+++ EXTRACTED INFORMATION

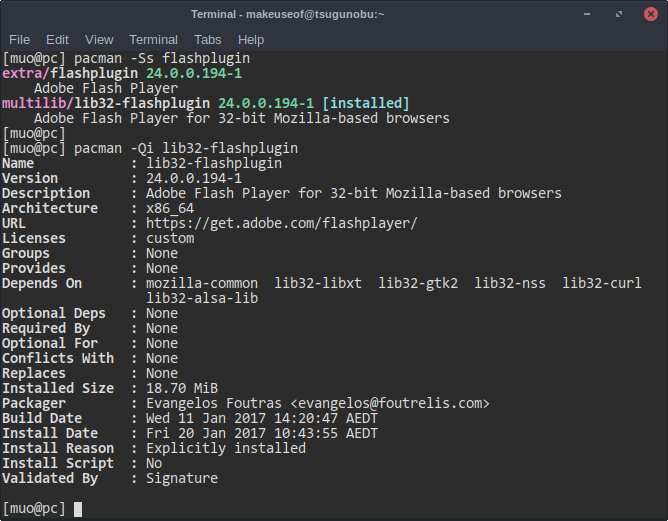
Task: Open the View menu
Action: pyautogui.click(x=99, y=39)
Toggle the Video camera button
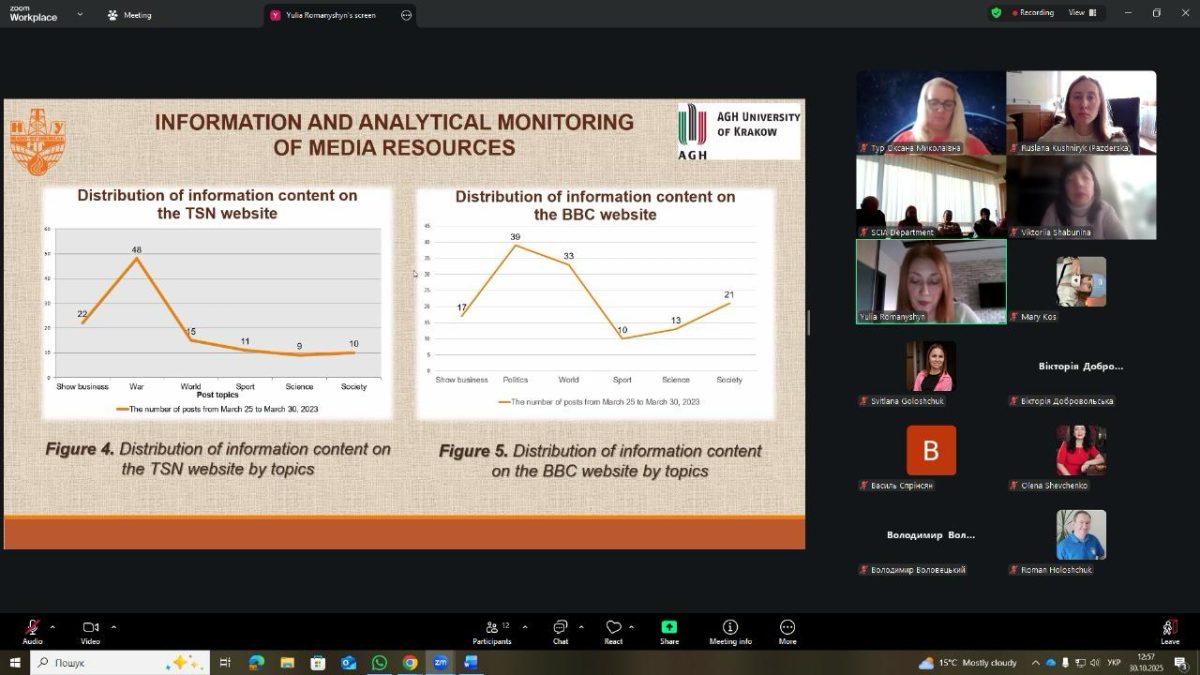 click(90, 631)
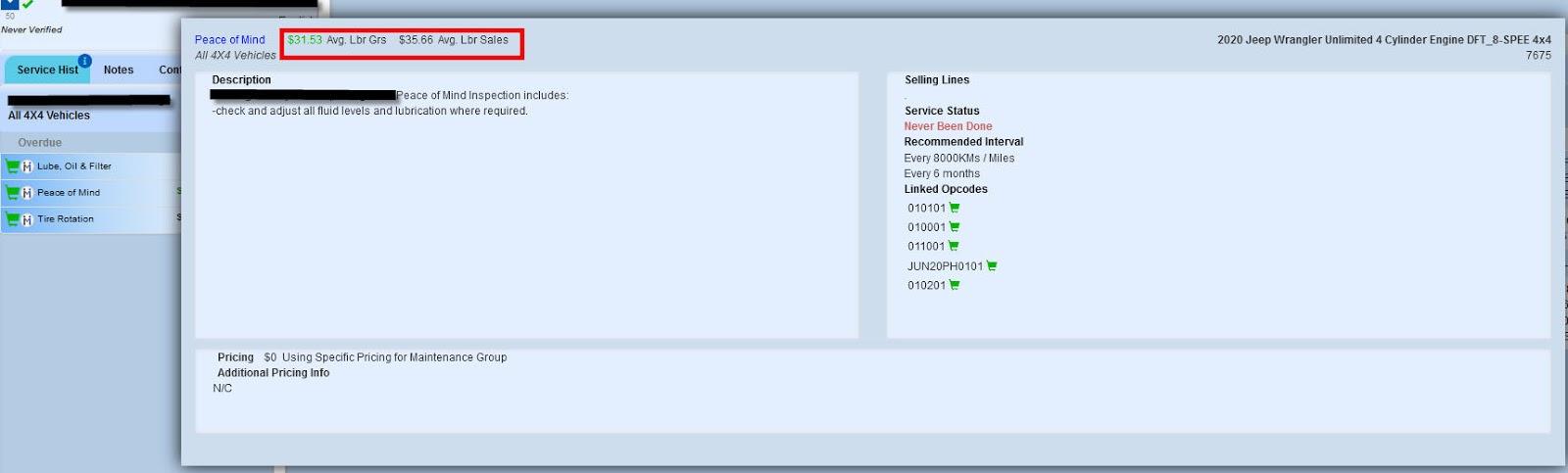
Task: Click cart icon beside Tire Rotation
Action: click(x=13, y=219)
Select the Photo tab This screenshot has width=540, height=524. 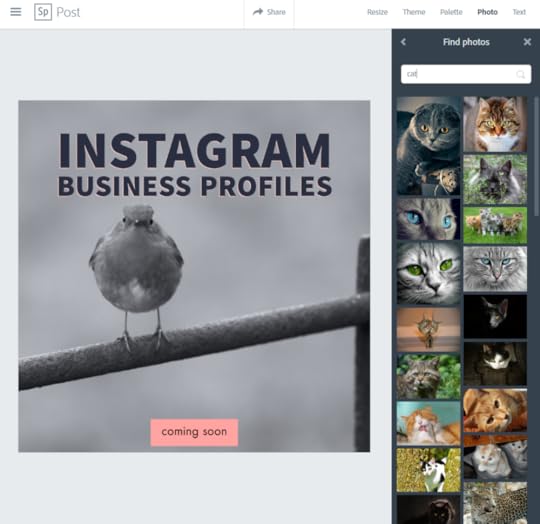coord(487,12)
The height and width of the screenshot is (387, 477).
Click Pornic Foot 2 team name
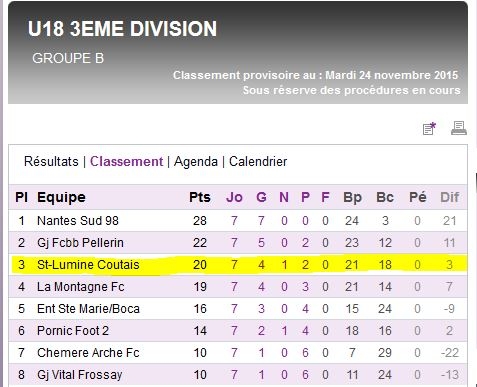click(x=73, y=331)
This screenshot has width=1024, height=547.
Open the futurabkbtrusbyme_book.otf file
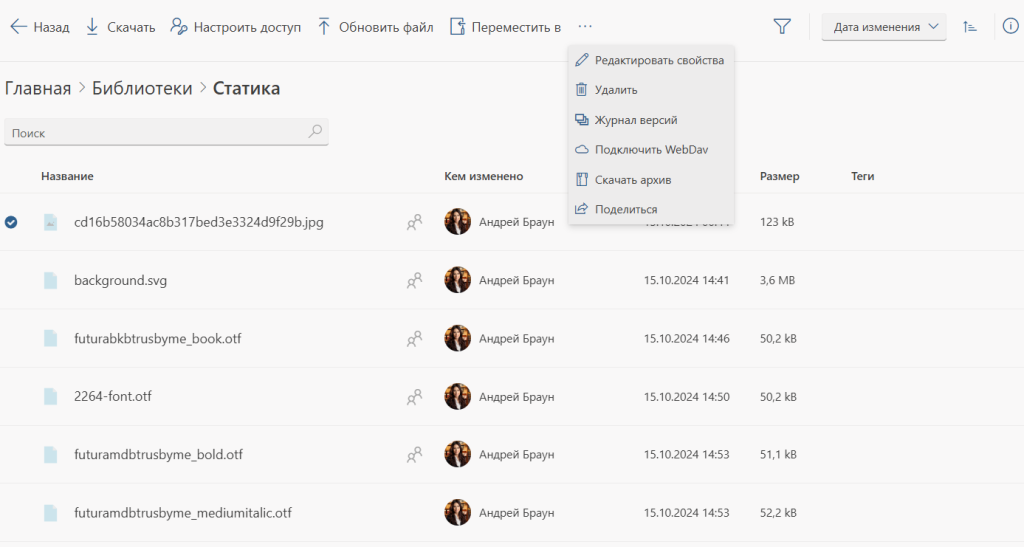(157, 339)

++++++

[PROBLEM]
Once the line holding "The height and" is found, copy it and each later line exactly through the end of the data, leaving out the pictures.

[RESULT OF THE TASK]
The height and width of the screenshot is (387, 477).
Click Pornic Foot 2 team name
click(x=73, y=331)
This screenshot has width=1024, height=547.
Open the futurabkbtrusbyme_book.otf file
(157, 339)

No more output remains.